If It’s too Good to be True….
I am always looking for a great deal on a saddle, and for many years, I have always caved in and bought a cheap saddle. But every single time, I have been disappointed and let down. The cheap saddles you can find on eBay and even some stores online are not built to last. The leather is like cardboard, the stitching is poor, and the quality of the leather is just not the same as an expensive saddle. And they don’t offer the security of a well constructed saddle.
You can tell the quality of the leather when you open the box. The seat is hard, and the leather is super stiff. When you ride in it, your legs will move all over the place, and the saddle is not balanced correctly so you cannot ride in it correctly.
It may sound like I am being a saddle snob, but I assure you, I am not. Some of the cheaper saddles I have purchased have been Kincade, State Line Tack, SEI, Collegiate, Granada, and a few others. I have never known what a secure seat is in any of these saddles. My leg is not secure, and I bounce around, no matter how hard I focus on my seat, shoulders, legs, etc. No matter how many times I ride a week, and no matter how much I practice, I just can’t get it right in these type of saddles. And it isn’t because I am a beginning rider. I have been riding horses for the past 30 years, I have taken lessons, and participated in horse shows. I consistently ride 3 to 4 times a week, so although I would not consider myself an expert, I think I qualify as a capable rider.
And some may argue that you are paying for the name on the saddle, but I do not feel that is true. A well-made saddle is not cheap. The leather needed to make the saddle is not cheap. And the experience of the saddle maker is not cheap. And if you want a well-made saddle that will last you for many years, it isn’t going to be cheap.
Believe me, I have struggled with spending my hard earned money on a $2000.00+ saddle for years. But if I would have just invested in a quality saddle from the beginning, who knows where my riding could have progressed to by now.
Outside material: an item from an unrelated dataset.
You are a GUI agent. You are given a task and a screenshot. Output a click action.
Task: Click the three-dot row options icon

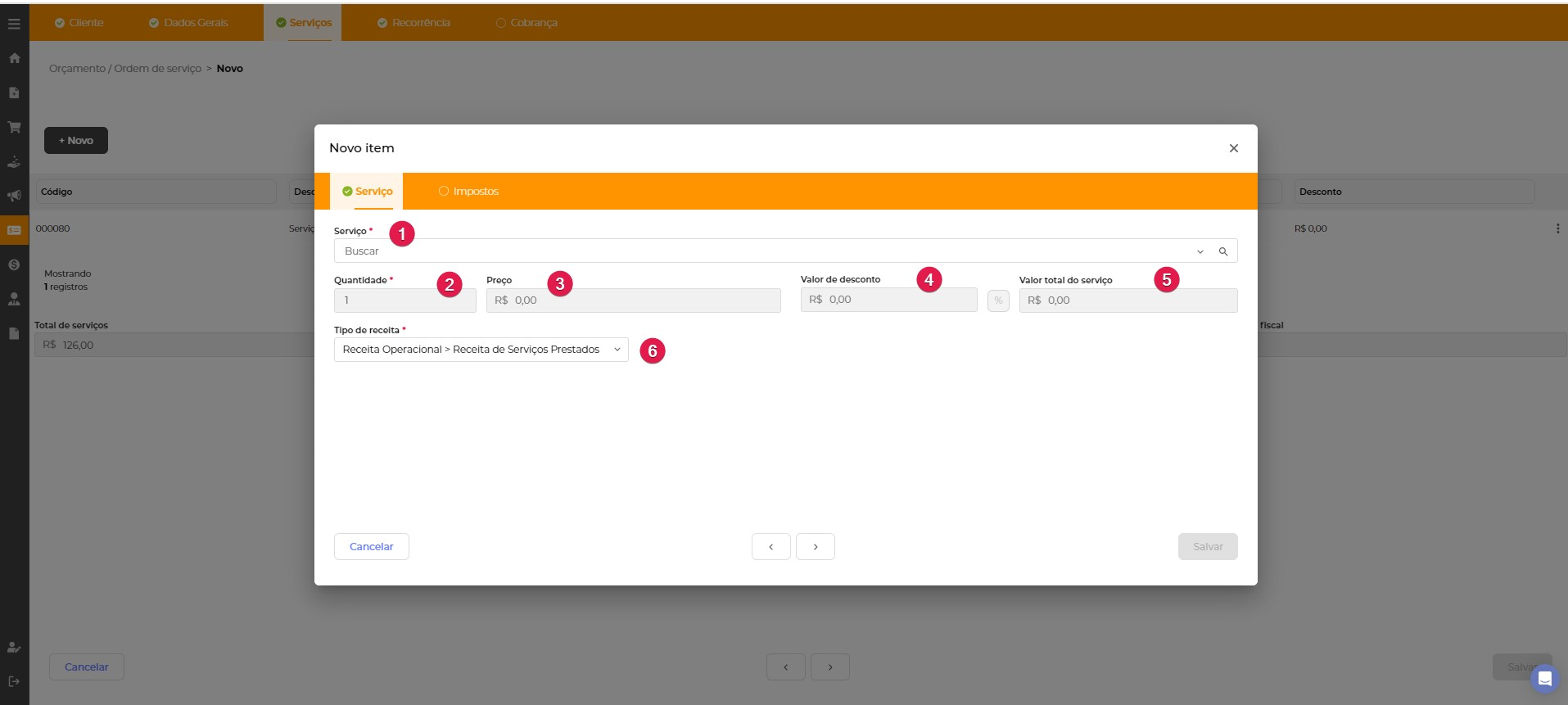(x=1557, y=228)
There are alternatives though to buying a brand new saddle, and this is the practice that I have used with a very good outcome. Purchase a well-made saddle used. They can be found! There are online high end saddleries, like Maryland Tack Exchange (I LOVE to dream shop here) You can also find saddle such as Antares, Devoucoux and Luc Childeric on eBay. And of course you can shop locally as well. So instead of spending $4500.00 on a new saddle, you may be able to find the perfect one for you for less than $2000.00
Get Creative With Saving Money
And if $2000.00 is still a lot of money to consider spending on a saddle (which to me it is) you can create a saddle fund. Put extra money away, or do things to earn money to get the saddle you have always wanted. This is what I did to get my saddle. I sold things I didn’t need, and I built horse jumps to save money for my saddle. Not only is the saddle incredible, but I basically got it for no out of pocket expense. Maybe that is why I love it so much, I got it for free! All kidding aside, since I did get a nice saddle I have noticed my seat has drastically improved, as has my balance, and my leg does not move nearly at all now while I am riding. SO I guess the cheap saddles I had were good for something, they taught me how to work harder than I needed to in order to get into the right position for riding.
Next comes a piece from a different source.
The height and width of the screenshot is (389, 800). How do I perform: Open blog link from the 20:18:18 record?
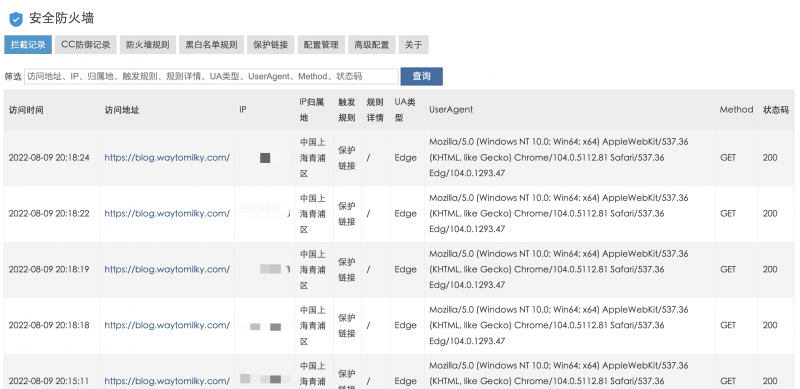click(167, 325)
As I am a jumper, and English rider I can attest for the English saddles more so than the western ones, but the same rules apply, you get what you pay for when it comes to saddles, so shop wisely and save your money until you can buy the best saddle you can afford. Try out saddles before you buy them to make sure they fit you and your horse. Even going to a local tack shop and sitting in the more expensive saddles, and then the cheaper ones so you can tell the difference (You will be able to tell the difference, I promise.) No matter what discipline you ride, get the highest quality saddle you can to make the most of your riding.